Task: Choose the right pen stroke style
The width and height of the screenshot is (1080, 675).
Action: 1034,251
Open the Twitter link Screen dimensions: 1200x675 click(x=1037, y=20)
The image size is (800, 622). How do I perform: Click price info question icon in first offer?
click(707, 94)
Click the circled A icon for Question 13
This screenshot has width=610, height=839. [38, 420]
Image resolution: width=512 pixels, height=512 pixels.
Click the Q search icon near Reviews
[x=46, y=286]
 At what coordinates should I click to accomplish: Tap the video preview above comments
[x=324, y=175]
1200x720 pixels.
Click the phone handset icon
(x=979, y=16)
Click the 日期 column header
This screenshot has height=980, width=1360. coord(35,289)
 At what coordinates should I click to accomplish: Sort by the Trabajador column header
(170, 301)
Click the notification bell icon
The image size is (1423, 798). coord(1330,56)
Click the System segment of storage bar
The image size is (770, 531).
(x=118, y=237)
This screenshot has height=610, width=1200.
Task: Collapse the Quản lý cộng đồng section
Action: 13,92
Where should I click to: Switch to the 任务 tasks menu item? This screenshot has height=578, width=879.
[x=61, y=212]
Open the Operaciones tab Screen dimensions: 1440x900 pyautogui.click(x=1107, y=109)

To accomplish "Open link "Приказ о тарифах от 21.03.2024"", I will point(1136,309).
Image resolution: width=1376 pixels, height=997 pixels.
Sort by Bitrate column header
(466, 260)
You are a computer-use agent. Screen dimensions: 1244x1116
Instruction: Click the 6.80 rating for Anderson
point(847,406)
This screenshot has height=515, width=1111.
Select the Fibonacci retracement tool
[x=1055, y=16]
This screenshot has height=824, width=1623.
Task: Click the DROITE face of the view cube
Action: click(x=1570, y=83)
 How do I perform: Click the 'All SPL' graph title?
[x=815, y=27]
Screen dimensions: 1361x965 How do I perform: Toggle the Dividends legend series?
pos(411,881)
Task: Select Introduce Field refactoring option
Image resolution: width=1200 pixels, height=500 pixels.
━━━━━━━━━━
Read the entries and select each line where the word "resolution" is found.

[OUTPUT FOR THIS TASK]
Image resolution: width=512 pixels, height=512 pixels.
Image resolution: width=1376 pixels, height=997 pixels.
Image resolution: width=1200 pixels, height=500 pixels.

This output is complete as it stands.